Amnesty International Minta Negara Penampung Setop Paksa Pengungsi Pulang karena Terancam Disiksa
Kompas dunia | 7 September 2021, 19:51 WIBBEIRUT, KOMPAS.TV - Organisasi Amnesty International mengatakan, sejumlah pengungsi yang pulang ke Suriah mengalami penahanan, penghilangan paksa, dan penyiksaan oleh pasukan keamanan negara itu.
Dalam laporan bertajuk “You’re going to your death” yang dirilis Selasa (7/9/2021), Amnesty menyebut telah terjadi pelanggaran yang dilakukan intelijen Suriah terhadap 66 warganya yang pulang, termasuk 13 anak-anak antara pertengahan 2017 dan musim semi 2021.
Di antara pelanggaran-pelanggaran itu, Amnesty mencatat terdapat lima kasus di mana tahanan meninggal dalam penahanan setelah kembali ke Suriah, dan 17 orang menghilang.

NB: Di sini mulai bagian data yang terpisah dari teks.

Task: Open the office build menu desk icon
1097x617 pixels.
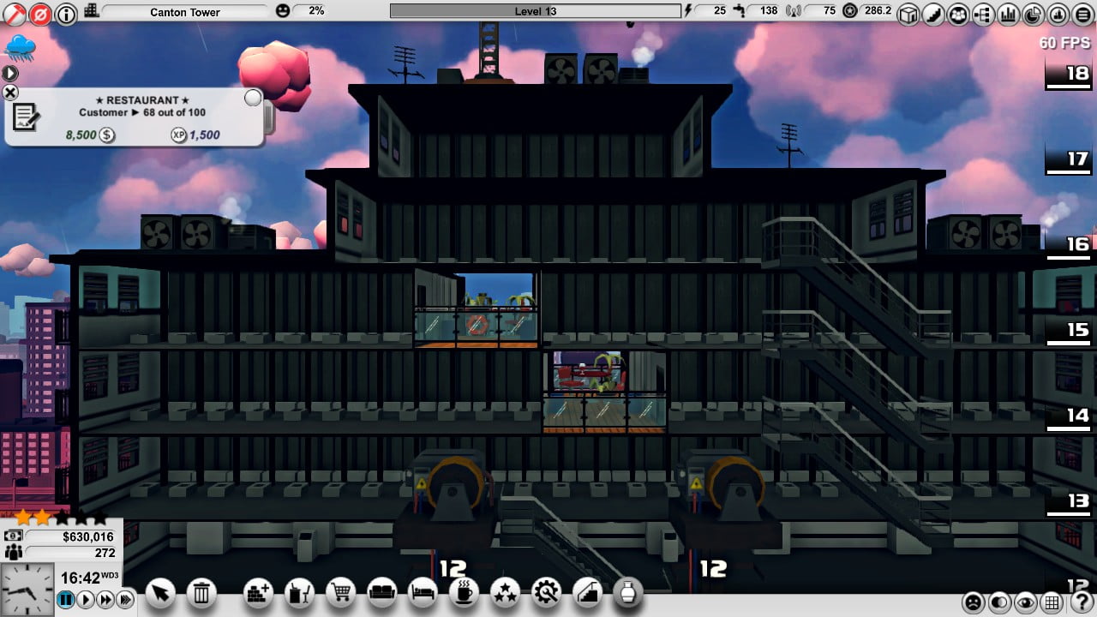Action: 299,592
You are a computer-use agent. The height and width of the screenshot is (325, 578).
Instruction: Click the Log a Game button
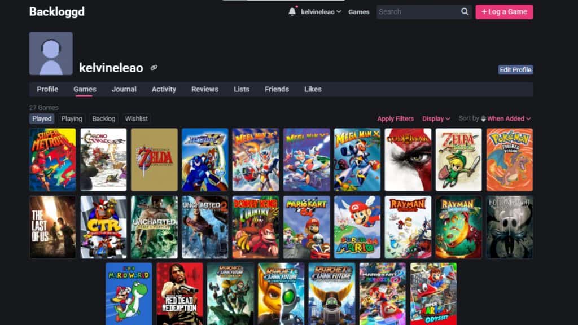click(504, 12)
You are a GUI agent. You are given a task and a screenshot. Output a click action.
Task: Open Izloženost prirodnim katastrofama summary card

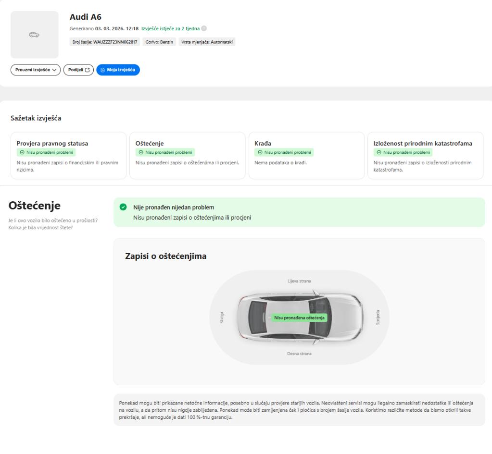point(425,155)
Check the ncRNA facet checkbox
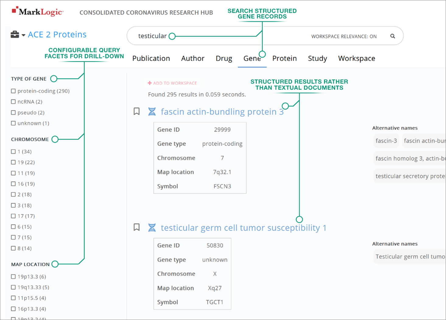The width and height of the screenshot is (446, 320). click(13, 102)
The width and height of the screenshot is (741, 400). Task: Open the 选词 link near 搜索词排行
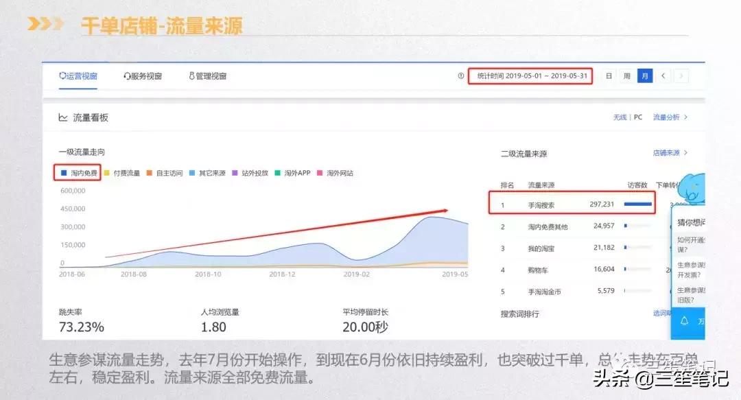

“Perselisihan militer mungkin sudah mereda, namun kecenderungan pemerintah Suriah untuk melakukan pelanggaran hak asasi manusia yang mengerikan, belum,” kata Marie Forestier, peneliti tentang pengungsi dan hak-hak migran di Amnesty International.
“Penyiksaan, penghilangan paksa, dan penahanan yang sewenang-wenang dan melanggar hukum yang memaksa banyak warga Suriah mencari suaka ke luar negeri, masih sering terjadi hingga hari ini,” imbuh Forestier.
Baca Juga: Sistem Pertahanan Rudal Buatan Rusia Berhasil Hancurkan Serangan Rudal Israel ke Suriah
Laporan Amnesty tersebut bertolak belakang dengan klaim sejumlah negara yang mengatakan beberapa bagian Suriah sudah aman bagi pengungsi yang ingin pulang.
Amnesty mengkritik Denmark, Swedia, dan Turki karena dianggap membatasi perlindungan dan menekan pengungsi agar kembali ke Suriah. Kritik juga dialamatkan kepada Lebanon dan Yordania, dua negara dengan jumlah pengungsi Suriah per kapita tertinggi.
“Pemerintah mana pun yang mengklaim Suriah sekarang aman dan dengan sengaja mengabaikan realita mengerikan di lapangan, membuat para pengungsi sekali lagi merasa takut akan keselamatan mereka,” kata Forestier.
Berdasarkan temuannya, Amnesty menyimpulkan, Suriah belum aman bagi para pengungsi yang ingin pulang.